= The Community (Samfundet) =

Norwegian Christian denomination

The Community (Menigheten Samfundet) is a Christian denomination with historical and theological roots in the Lutheran tradition. The church has congregations located in the south-western part of Norway. The Community broke off from the Church of Norway in 1890 due to recent theological and liturgical developments within the church. A key figure in the founding of The Community was school teacher and lay preacher, Bernt B. Lomeland (1836–1900). The Community was split in 1900 after Lomeland's death, and Per O. Nodland founded The Catholic Community (Det Almindelige Samfund, catholic here in the sense of 'universal'). The Community was split again in 1925 and as a result The Old Lutheran Community was founded. As of 2015, the Community has approximately 1,800 members in two congregations, with four churches, one meeting house, and four schools.

The Community is not a member of any ecumenical organization, as they consider themselves to be the only known rightful church. The Community has a literalist understanding of the Bible and holds conservative views on issues, such as women's rights, LGBT rights, contraception, and abortion.

==History==
The theology of The Community can be traced back to the so-called "Strong Believers" (Sterktroende) in the early 19th century. This was a religious movement in the south-western parts of Norway, which emphasized purity in theology and particularly a preservation of the traditional theology of the Lutheran Reformation.

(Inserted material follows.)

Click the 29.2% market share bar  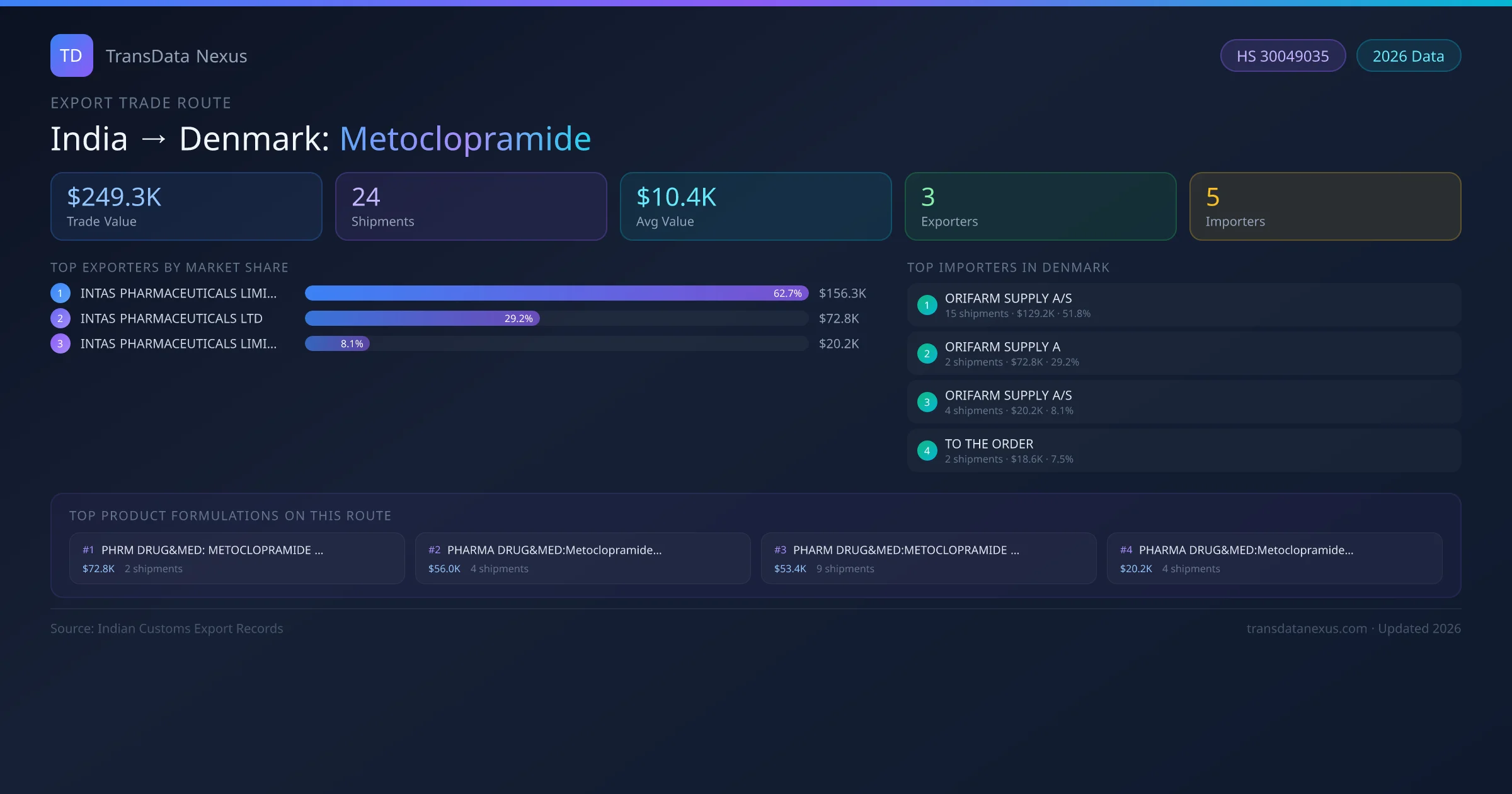point(422,318)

At first this was a movement loyal to the Church of Norway. However, as this church introduced revised versions of traditional hymnals, catechisms, Bible translations, as well as liturgy, this movement became increasingly hostile towards the Church of Norway.

Bernt B. Lomeland was among the key figures in the founding of The Community. For some time, he tried to convince the authorities within the Church of Norway to occasionally allow the use of the previous liturgy. When this failed he established The Community and approximately 500 people followed him. Within the first decade several churches were built, as well as schools. The theology of the church was also consolidated in this period. After Lomeland's death, his successor, Per O. Nodland, was blamed of not being of "the same spirit" as Lomeland and for criticizing his teachings. Nodland was therefore excluded and about 200 members of the congregation in Egersund followed him as he founded The Catholic Community. The congregation in Kristiansand suffered a similar conflict in 1925, when the congregation's assistant pastor was excluded. A small group followed him and established The Old Lutheran Community. This church later joined the Church of Norway.

A dominant figure in the following years was Nicolay Fardal (1883–1960), who was pastor in the congregation in Kristiansand from 1928 to 1960. During his time as a pastor the adherents to The Community grew and there were few theological disputes. This period of growth and theological harmony lasted until the early 1990s, when the church's ban on trousers for women was challenged. This controversy was solved by allowing the members of the church to follow their conscience when it comes to dressing appropriately and decently. The years that followed brought several liberalizations and reforms.

== Theology ==
The church identifies as an Evangelical Lutheran denomination, with its foundation in the Bible, the Apostles', Nicene and Athanasian Creeds, Luther's Small Catechism and the Augsburg Confession. However, The Community has several distinct teachings which distinguish them from the mainstream Lutheran denominations. Most importantly, The Community only recognizes baptisms performed in churches where the Word is rightly preached and the sacraments are properly administered. Since the church considers itself to be the only known church that does preach the Word rightly and administer the sacraments properly, they do not recognize baptism performed anywhere else; in 2012, they decided to continue the practice. The church used only Bibles in Blackletter script until close to the turn of the 21st century.

== Structure ==
The church is governed by a board, known as The Community Board (Norwegian: Samfundsstyret). This board consists of 12 men elected by the congregations. Both men and women have the right to vote, although only men can be elected. The Community Board has the theological responsibility of the church. The congregations' pastors and assistant pastors are normally elected, and thus have a seat at the board.

The congregations also have a local board. These are made up of the local representatives of the congregation in The Community Board. The pastors are also elected by the congregation, often among the teachers at the church's schools. Only men can serve as pastors; they usually serve until retirement.